Task goal
Please rewrite the data below, replacing "category" with "section" and leaving everything else unchanged.
↓↓↓
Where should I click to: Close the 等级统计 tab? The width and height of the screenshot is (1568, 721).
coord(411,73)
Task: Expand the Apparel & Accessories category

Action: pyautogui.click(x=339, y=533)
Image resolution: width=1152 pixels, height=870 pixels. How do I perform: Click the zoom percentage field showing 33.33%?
↑↑↑
Written reply
Where should I click to: Close the 等级统计 tab? The width and height of the screenshot is (1568, 721).
coord(411,73)
Task: Expand the Apparel & Accessories section

Action: pyautogui.click(x=339, y=533)
Image resolution: width=1152 pixels, height=870 pixels. How do I perform: Click the zoom percentage field showing 33.33%?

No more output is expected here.